同社はルーマニアで唯一のシングルモルトウイスキー生産者で、米国、英国、キプロス、ブラジル、ギリシャなどに事務所または子会社があり、50カ国以上に製品を輸出している。創設者兼会長のナワフ・サラメ博士は、10月27日に都内ホテルで開催した記者会見で、「私はかつてルーマニア産のシングルモルトを作るのは不可能だといわれたが、それを実現した。何世代も仕事を受け継ぐ日本の文化は我々の故郷と同じ。日本の文化をグループに取り入れたい」と語った。

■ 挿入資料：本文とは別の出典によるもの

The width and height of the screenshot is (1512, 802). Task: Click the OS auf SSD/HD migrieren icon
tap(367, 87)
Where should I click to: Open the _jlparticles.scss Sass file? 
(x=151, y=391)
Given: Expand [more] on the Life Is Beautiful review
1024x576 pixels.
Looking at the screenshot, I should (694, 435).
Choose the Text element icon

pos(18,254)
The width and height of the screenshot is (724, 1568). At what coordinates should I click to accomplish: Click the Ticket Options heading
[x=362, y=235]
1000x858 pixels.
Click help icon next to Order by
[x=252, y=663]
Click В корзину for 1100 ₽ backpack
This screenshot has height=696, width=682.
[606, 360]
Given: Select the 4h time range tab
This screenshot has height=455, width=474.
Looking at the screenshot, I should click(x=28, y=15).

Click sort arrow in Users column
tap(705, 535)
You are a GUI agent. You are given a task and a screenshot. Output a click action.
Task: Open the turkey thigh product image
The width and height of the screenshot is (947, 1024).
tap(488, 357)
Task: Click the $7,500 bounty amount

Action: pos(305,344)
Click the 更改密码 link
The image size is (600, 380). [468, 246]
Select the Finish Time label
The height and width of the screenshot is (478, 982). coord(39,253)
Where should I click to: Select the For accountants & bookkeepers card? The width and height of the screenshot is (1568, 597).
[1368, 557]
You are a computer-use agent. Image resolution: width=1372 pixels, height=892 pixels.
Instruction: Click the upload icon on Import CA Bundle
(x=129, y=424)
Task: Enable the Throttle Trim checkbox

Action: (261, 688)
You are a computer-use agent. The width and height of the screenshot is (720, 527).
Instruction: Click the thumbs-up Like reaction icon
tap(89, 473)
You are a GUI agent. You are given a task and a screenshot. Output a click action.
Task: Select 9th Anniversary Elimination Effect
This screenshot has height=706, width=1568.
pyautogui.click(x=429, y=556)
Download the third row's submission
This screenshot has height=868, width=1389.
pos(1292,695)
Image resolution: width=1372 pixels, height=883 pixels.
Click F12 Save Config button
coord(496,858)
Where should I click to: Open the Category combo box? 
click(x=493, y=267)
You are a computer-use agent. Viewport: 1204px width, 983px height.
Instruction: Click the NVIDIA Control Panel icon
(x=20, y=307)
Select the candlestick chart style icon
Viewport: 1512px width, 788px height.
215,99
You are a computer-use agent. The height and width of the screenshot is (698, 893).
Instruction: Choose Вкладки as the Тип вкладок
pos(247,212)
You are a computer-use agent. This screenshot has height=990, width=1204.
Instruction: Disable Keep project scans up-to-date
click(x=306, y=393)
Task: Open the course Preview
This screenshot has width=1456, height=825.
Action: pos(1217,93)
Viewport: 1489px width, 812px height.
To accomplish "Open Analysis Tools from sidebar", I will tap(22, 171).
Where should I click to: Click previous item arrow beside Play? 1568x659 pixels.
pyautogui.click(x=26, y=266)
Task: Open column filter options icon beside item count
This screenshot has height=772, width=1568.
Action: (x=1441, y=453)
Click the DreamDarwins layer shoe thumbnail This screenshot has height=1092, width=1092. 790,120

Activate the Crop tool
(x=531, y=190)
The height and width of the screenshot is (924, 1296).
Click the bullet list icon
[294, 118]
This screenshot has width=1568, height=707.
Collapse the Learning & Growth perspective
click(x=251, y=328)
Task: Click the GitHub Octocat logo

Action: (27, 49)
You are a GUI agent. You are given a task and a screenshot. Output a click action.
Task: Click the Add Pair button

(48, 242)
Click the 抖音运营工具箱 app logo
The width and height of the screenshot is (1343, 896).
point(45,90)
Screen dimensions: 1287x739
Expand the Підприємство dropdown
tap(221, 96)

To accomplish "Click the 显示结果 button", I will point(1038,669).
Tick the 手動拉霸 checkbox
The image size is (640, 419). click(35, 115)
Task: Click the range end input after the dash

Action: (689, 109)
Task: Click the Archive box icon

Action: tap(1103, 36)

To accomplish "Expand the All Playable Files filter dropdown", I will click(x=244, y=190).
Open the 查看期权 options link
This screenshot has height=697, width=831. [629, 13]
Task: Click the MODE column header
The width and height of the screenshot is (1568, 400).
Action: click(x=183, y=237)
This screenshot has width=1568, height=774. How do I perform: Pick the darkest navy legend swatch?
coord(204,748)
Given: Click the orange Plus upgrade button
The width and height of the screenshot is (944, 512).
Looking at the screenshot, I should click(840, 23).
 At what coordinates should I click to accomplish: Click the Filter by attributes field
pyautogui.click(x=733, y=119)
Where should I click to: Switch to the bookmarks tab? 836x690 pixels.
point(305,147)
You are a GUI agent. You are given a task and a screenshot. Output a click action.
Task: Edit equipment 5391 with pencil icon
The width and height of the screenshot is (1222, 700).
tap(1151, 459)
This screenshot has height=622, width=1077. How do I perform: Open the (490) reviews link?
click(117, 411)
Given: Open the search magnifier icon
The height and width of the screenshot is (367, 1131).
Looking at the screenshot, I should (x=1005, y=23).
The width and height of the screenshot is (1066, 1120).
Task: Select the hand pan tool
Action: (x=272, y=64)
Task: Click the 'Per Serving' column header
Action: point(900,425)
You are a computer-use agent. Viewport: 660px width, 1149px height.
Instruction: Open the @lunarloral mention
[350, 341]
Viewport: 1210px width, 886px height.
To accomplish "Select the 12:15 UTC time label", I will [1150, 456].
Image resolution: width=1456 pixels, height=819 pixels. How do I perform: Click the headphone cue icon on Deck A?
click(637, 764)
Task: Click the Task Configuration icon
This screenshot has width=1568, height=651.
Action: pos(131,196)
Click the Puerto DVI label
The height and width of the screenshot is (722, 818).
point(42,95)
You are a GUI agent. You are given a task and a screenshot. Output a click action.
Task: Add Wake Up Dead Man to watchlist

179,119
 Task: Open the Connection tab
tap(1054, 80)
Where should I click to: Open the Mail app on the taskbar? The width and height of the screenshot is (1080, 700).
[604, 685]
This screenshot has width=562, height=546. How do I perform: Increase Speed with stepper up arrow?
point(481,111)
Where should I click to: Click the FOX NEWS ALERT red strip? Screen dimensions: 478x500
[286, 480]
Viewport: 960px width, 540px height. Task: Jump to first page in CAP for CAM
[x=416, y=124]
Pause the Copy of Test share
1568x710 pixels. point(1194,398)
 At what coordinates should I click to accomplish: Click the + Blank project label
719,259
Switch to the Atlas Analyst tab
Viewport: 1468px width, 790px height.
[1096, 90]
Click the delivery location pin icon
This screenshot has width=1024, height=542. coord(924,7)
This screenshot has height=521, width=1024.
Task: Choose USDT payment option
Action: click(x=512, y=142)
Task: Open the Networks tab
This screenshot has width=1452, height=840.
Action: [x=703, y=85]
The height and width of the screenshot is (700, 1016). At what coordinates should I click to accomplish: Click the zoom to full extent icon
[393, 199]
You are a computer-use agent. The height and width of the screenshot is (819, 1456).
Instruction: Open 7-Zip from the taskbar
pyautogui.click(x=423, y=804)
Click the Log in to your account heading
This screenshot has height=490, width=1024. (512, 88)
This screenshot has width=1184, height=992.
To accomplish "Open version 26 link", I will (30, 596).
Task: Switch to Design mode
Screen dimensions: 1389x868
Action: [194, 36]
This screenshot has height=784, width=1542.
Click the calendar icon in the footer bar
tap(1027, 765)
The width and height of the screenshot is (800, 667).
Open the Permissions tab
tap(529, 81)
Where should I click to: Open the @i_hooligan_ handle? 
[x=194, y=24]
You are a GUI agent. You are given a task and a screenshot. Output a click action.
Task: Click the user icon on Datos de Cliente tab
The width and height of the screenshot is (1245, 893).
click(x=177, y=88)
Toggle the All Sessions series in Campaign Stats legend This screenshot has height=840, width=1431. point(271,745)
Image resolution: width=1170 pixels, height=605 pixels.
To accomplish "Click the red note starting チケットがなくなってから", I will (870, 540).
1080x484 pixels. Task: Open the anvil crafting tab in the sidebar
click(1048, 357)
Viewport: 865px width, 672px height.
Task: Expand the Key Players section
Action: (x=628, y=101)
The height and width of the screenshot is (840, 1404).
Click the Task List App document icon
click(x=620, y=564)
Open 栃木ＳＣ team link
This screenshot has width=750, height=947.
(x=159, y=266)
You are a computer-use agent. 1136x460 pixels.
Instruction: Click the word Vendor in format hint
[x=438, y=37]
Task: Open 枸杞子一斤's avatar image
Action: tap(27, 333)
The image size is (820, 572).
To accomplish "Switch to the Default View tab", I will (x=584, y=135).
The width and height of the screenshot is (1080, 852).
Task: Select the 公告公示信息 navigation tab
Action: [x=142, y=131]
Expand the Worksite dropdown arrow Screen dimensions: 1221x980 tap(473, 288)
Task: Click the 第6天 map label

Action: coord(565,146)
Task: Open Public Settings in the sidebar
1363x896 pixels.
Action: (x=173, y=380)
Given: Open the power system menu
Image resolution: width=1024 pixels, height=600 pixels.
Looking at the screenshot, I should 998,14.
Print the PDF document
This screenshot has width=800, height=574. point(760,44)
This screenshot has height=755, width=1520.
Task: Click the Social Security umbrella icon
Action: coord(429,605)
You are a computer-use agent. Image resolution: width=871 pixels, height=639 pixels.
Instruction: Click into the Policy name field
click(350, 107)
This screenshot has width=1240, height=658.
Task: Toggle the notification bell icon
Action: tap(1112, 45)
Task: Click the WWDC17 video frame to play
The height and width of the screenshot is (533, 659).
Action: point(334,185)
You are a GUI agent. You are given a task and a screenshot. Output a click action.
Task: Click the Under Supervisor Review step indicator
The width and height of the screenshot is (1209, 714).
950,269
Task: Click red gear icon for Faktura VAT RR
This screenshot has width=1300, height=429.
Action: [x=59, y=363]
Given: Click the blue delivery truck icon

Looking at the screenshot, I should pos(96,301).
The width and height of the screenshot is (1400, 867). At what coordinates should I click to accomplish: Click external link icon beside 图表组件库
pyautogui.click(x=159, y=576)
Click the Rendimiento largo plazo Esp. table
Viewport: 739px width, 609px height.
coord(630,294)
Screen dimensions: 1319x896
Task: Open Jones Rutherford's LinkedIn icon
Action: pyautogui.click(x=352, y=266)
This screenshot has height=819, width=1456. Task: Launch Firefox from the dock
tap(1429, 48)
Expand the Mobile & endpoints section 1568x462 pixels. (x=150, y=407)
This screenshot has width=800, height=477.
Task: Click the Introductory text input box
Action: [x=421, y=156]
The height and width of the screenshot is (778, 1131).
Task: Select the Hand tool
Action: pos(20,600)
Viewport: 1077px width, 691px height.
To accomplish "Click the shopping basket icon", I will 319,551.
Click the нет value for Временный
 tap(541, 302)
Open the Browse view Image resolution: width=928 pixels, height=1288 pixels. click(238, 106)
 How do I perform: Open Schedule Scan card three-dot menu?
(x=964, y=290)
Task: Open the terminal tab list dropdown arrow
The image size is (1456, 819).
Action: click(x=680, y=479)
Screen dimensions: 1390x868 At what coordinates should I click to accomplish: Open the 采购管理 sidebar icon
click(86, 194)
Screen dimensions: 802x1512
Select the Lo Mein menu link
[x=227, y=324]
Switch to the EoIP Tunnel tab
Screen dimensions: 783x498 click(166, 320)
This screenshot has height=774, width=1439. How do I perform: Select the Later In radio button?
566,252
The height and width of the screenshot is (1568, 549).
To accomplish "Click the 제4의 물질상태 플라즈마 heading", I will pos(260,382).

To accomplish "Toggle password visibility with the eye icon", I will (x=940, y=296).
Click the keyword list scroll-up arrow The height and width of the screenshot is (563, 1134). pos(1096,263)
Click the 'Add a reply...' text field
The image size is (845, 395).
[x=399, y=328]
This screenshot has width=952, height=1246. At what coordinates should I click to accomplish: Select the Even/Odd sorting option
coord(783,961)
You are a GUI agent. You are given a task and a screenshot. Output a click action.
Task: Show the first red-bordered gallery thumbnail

同社は恵まれた自然環境に加えて高品質の樽を多く保有し、ボトリングやラベリングなどの工場に最先端技術を導入している点を強みとする。また、250ha以上のブドウ畑を所有しており、さまざまなワインも醸造。他にもコニャックやジン、ウォッカなど約20種のブランドを有し、どのブランドも国内外のさまざまなアワードで賞を受賞するなど高い評価を得ている。
ウイスキーディレクター兼カーパシアン・シングルモルト蒸留専門家のアラン・アンダーソン氏は「日本ではフルーティな品種が好まれるようなので、「カーパシアン」の中でもバーボン樽で4年熟成させ、軽くピート燻製が施されている〈ピーテッド〉から販売を始め、他の製品に広げていく」と語った。
また、日本での蒸留所建設について同社は、日本ウイスキーの伝統や知識にルーマニアの視点を加え融合させたイノベーティブなウイスキー作りを目指すとした。